The Candidacy Framework

Candidacy is best understood as a conceptual framework, model or construct that identifies distinct factors – spheres of experience – that influence the behaviour of individuals, service professionals and systems at all points on the access route to services. This is an emerging concept and is still being refined through academic research (see Mackenzie et al). In order to arrive at a working model, the following construct is used in this report. This adheres to the dynamic Dixon-woods model but tries to anticipate more recently suggested refinements, whilst also taking into account the need to develop a workable model that can be applied to the research methodology.
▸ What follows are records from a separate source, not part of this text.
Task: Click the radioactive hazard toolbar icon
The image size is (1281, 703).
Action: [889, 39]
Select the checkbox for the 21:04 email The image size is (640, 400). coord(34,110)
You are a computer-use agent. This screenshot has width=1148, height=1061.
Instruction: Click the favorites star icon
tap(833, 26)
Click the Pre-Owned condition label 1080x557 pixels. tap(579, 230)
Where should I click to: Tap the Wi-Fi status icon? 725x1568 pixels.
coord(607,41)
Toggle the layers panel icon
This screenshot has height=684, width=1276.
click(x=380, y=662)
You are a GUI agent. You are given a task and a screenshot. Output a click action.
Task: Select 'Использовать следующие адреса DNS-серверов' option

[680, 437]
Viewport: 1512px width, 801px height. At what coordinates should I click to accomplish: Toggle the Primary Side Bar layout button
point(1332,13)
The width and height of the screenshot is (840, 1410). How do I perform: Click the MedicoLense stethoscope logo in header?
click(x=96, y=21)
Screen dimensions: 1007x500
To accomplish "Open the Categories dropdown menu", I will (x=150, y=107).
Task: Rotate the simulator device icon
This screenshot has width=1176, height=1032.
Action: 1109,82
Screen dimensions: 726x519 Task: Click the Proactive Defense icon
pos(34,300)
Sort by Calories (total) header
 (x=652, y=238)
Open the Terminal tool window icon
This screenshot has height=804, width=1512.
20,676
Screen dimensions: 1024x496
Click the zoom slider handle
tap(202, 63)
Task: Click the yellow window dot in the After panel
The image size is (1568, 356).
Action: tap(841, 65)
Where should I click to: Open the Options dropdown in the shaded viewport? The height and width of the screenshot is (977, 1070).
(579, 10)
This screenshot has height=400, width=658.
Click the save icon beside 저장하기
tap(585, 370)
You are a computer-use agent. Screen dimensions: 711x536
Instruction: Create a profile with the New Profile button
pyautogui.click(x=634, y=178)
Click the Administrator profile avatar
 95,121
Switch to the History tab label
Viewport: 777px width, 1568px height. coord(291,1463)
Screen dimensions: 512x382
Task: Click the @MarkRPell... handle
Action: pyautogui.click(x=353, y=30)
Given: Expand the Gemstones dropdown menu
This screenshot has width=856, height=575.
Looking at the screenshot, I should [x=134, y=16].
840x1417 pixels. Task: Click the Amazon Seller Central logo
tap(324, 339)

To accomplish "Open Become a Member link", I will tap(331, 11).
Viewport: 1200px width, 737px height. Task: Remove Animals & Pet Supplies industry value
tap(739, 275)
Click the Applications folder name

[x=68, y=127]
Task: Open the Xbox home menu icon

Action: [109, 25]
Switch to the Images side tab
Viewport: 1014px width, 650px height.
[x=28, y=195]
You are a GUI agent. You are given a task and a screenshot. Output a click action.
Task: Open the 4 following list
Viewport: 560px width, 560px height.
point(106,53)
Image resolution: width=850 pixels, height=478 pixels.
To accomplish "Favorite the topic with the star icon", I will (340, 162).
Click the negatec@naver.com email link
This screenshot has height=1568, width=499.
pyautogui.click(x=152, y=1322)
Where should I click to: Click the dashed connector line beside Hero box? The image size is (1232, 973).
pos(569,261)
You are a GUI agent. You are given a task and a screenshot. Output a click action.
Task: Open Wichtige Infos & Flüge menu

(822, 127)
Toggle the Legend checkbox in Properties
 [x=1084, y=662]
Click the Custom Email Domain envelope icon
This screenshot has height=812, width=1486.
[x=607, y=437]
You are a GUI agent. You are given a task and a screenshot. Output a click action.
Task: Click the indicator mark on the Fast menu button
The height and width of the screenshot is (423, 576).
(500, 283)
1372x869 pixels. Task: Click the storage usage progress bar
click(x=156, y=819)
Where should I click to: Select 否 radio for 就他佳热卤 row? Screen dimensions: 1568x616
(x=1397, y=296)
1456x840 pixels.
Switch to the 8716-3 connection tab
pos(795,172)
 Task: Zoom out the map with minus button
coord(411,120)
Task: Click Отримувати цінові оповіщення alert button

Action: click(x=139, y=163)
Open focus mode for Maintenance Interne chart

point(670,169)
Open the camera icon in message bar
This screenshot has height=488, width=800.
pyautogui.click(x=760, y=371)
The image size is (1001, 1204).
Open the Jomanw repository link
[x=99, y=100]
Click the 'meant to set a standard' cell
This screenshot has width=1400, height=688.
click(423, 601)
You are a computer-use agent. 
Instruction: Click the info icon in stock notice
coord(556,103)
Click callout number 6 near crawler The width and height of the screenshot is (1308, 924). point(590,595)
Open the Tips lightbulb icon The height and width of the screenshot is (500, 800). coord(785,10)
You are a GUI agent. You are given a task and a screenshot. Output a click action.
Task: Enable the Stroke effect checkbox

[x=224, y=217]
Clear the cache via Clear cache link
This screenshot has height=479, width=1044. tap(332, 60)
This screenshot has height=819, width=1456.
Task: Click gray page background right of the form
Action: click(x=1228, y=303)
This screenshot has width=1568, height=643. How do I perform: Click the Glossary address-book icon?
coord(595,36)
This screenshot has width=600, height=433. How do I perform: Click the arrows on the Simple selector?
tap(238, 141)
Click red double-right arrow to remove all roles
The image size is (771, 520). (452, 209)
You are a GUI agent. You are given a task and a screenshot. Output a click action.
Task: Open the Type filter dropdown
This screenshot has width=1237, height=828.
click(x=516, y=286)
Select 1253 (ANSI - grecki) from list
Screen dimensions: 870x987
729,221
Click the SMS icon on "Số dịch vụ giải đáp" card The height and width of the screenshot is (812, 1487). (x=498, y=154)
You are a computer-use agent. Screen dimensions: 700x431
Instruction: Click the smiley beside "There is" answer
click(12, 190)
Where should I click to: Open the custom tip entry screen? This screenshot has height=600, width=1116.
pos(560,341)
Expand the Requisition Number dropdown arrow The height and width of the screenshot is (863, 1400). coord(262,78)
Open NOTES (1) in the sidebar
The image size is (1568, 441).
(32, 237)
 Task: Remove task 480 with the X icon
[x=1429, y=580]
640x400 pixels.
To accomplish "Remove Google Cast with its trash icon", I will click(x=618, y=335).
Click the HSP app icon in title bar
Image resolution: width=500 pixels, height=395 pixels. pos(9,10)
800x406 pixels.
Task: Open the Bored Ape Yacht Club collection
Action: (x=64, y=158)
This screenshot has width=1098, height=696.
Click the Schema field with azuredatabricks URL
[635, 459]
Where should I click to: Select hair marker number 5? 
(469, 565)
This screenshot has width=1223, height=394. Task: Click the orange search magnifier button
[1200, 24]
Candidacy can be considered from the following six dimensions:

  1. Identification – how people recognise themselves as needing a service “People may be highly sensitive to perceptions of their behaviour by professionals and others. Many help¬seeking studies show that people’s fear of identity threats influences their decisions to seek help for medical problems and their interaction with health services. Their need to protect their identity – as rational, non¬neurotic, non¬hypochrondriacal, responsible users of health services – may mean that they delay help¬seeking” Dixon Woods, 2006
  2. Navigation – awareness of the services on offer and the practicalities of accessing those services (including transport and physical accessibility)
  3. Permeability – the ease with which people can use services (Ie do people have to be referred? Is it a drop¬in service?)
  4. Presentation – the ability to self¬present, communicate and articulate the ‘need’ or issue; relates also to the ability to voice concerns about the standard of service if those needs are not met. This category also makes provision for political rationing, which covers the ability of individuals and groups to use political or other mechanisms to increase their access to services when competing demands and claims on a service mean more likelihood of the rationing of that service.
  5. Professional adjudication – professional perceptions that may disadvantage certain people. This refers to the construction of the individual as ‘deserving’ or ‘undeserving’ and involves moral and social judgements on the part of the  “service professional”, or gatekeeper.
  6. Operating Conditions – Candidacy is subject to multiple levels of influence at the societal and macro levels, depending on the political, economic and environmental context at the time of presentation.

According to Mackenzie et al, Candidacy should be seen as a cyclical process, with different interactions embedded in their meso and macro contexts, rather than as a dynamic journey where each part of the process is contingent on another. Attention is drawn by Mackenzie et al to the multiplicity of layers of complexity inherent in some of these dimensions. Specifically:

  • Multiple candidacies are possible for some individuals and these can be in conflict with each other.
  • Hierarchical structures within services can dictate outcomes: “Some services operate within explicitly hierarchical systems that structure the decisions of individuals in iniquitous ways” Mackenzie et al, 2012
  • Candidacy can be depressed or refuted at a political, institutional or professional level. Service provision can be structured in such a way that it entrenches iniquitous service access.

The report accounts for these refinements as they become relevant to the issues discussed in the Findings section below.